(Interface element rows)
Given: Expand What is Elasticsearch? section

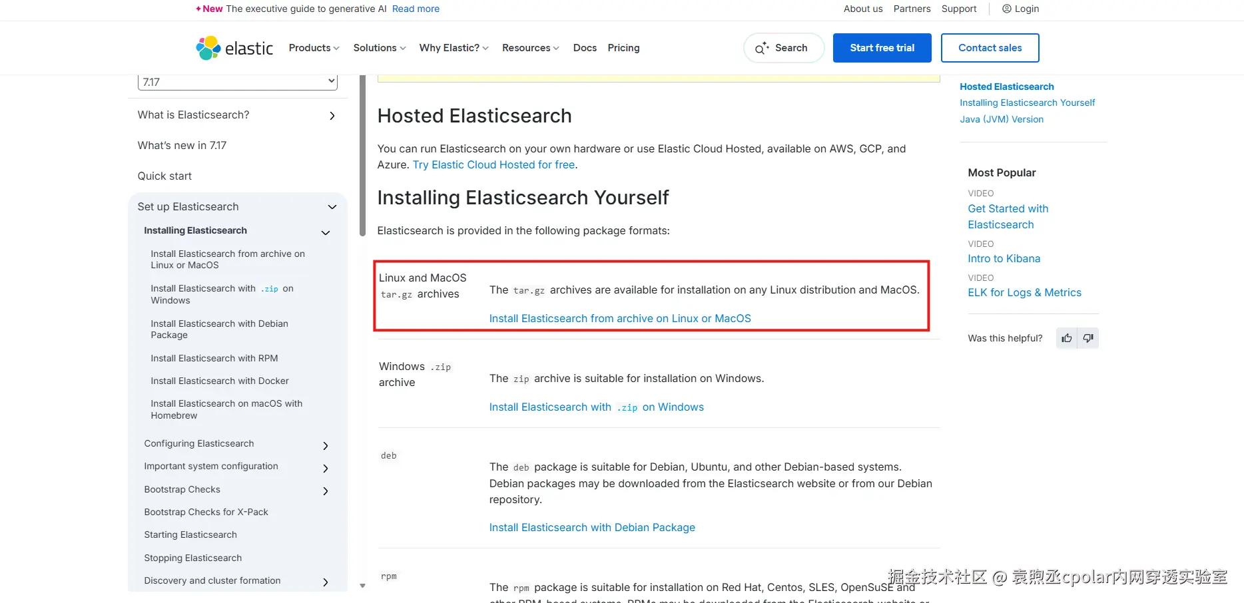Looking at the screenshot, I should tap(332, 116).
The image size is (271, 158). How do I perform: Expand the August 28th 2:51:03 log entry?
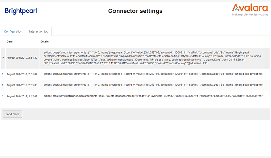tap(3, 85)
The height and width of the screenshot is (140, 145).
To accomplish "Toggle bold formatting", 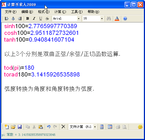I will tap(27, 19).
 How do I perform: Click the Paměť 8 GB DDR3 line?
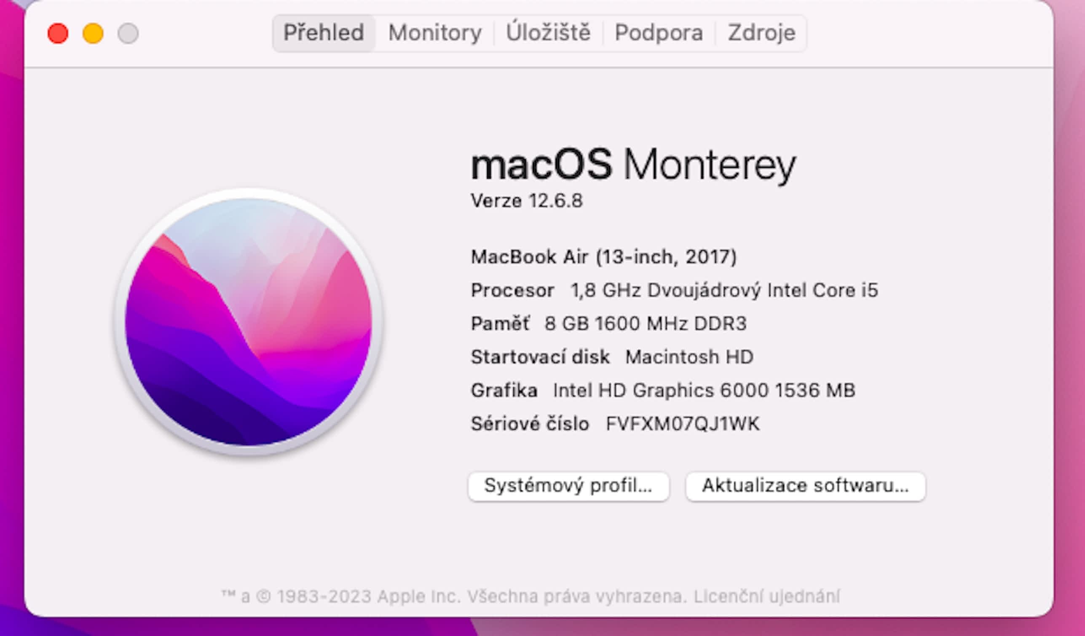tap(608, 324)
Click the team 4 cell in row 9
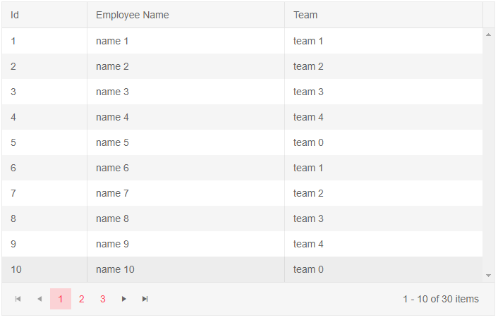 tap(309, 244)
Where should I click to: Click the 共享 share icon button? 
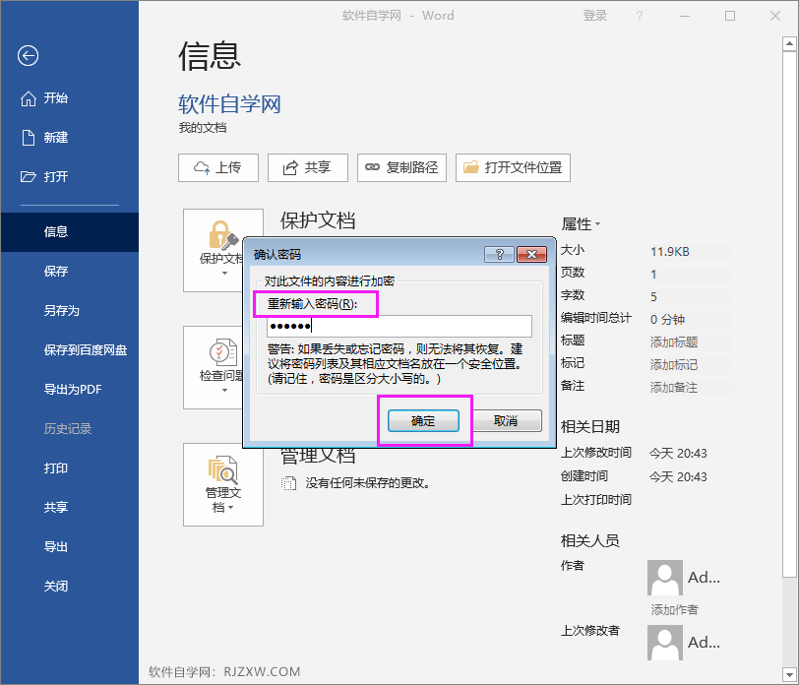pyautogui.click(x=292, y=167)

■ **Job**
Print everything from the line containing "How do I perform: Click" down to the end of the rows, leaving the pictures out.

■ **Exercise result**
 How do I perform: Click the Paměť 8 GB DDR3 line?
tap(608, 324)
Click the team 4 cell in row 9
 tap(309, 244)
Where should I click to: Click the 共享 share icon button? 
pyautogui.click(x=292, y=167)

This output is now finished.